Chronique Le Jeudi: Pour un traitement responsable des données du citoyen
April 8, 2010 by Charles Goerens
Pour un traitement responsable des données du citoyen
En rejetant l’accord SWIFT, le Parlement européen n’a pas tardé à manifester son opposition à toute intrusion excessive dans la vie privée du citoyen.
Bien entendu, les raisons qui plaident en faveur de la collecte de données à caractère personnel paraissent plausibles au regard des actes terroristes qu’elle est supposée prévenir. Rappelons aussi que l’accord ainsi conclu entre l’Union européenne et les Etats-Unis visait à mieux appréhender les agissements des milieux terroristes en se donnant la possibilité de retracer à un stade précoce les opérations bancaires susceptibles de financer des actes terroristes.
Il n’est donc pas question de prêter ici la moindre intention malveillante aux autorités dépositaires des données à caractère personnel. Si tel était le cas, cela reviendrait à discréditer leur mission qui consiste d’abord à protéger les citoyens et à assurer leur sécurité.
Mais faut-il pour autant donner un droit de regard aux autorités (américaines) sur toute opération bancaire du citoyen européen au motif que celui qui n’a rien à cacher n’aura rien à craindre?
Les doutes émis par les défenseurs des libertés publiques à propos d’un éventuel détournement de données à caractère personnel à des fins douteuses seraient-ils dès lors devenus sans objet? Rien n’est moins sûr.

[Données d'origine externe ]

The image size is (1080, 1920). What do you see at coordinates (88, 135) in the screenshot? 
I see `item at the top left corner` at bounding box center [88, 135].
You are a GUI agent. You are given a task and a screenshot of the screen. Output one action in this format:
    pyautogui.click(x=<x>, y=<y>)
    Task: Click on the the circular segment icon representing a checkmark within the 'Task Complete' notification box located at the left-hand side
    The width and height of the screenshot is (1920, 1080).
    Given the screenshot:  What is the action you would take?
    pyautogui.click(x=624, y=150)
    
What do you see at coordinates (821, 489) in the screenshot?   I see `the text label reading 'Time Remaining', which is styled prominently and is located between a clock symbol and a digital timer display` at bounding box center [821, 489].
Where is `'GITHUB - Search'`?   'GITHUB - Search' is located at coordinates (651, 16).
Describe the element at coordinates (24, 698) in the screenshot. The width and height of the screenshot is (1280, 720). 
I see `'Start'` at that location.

L’histoire du vingtième siècle ne nous invite-t-elle pas à faire preuve d’un peu plus de perspicacité en la matière?
Ainsi, les plus grandes dérives du siècle écoulé ont-elles été des crimes d’Etat dont la dimension a été dans une très large mesure fonction de l’exploitation de données à caractère personnel, comme notamment l’appartenance à un groupe religieux ou à une minorité ethnique. Le fichage des populations juives en Europe ou le recensement des Tutsis selon des critères ethniques définis par les anciens colonisateurs du Rwanda ont contribué de façon décisive à l’ampleur tant de la Shoah qu’au génocide des Tutsis.
N’a-t-on pas sous-estimé le risque systémique inhérent au captage de données à caractère personnel à première vue anodines? Les enseignements du siècle passé sont suffisamment alarmants pour justifier toute mesure de précaution dans le domaine du traitement desdites données.
La prudence s’impose d’autant plus que les responsables du traitement des données ne sont même pas en mesure d’affirmer que les informations dont ils disposent servent vraiment à des fins de lutte contre le terrorisme.
En toute logique, les données recueillies au titre de la prévention d’attaques terroristes dans le transport aérien devraient être accessibles aux autorités de contrôle des passagers dans l’Etat où l’embarquement a lieu.
La tentative d’attentat à la bombe sur le vol 253 du Northwest Airlines à l’approche de Détroit le 25 décembre 2009 aurait pu être déjouée sans trop de difficulté si les données dont disposaient les autorités américaines avaient également été connues des autorités néerlandaises. Or tel n’a pas été le cas, puisque le présumé terroriste a pu embarquer sans le moindre problème à Amsterdam.
Plusieurs tentatives de tirer cette affaire au clair, dont une question parlementaire adressée à la Commission n’ont pas été couronnées de succès. Bien au contraire, la Commission n’a pas été en mesure d’affirmer que les services de renseignement des 27 Etats membres disposaient des mêmes informations que leurs homologues américains. De sa capacité de répondre clairement à cette question dépendra, entre autres, la volonté de nombre de parlementaires à cautionner le dispositif de lutte antiterroriste en vigueur.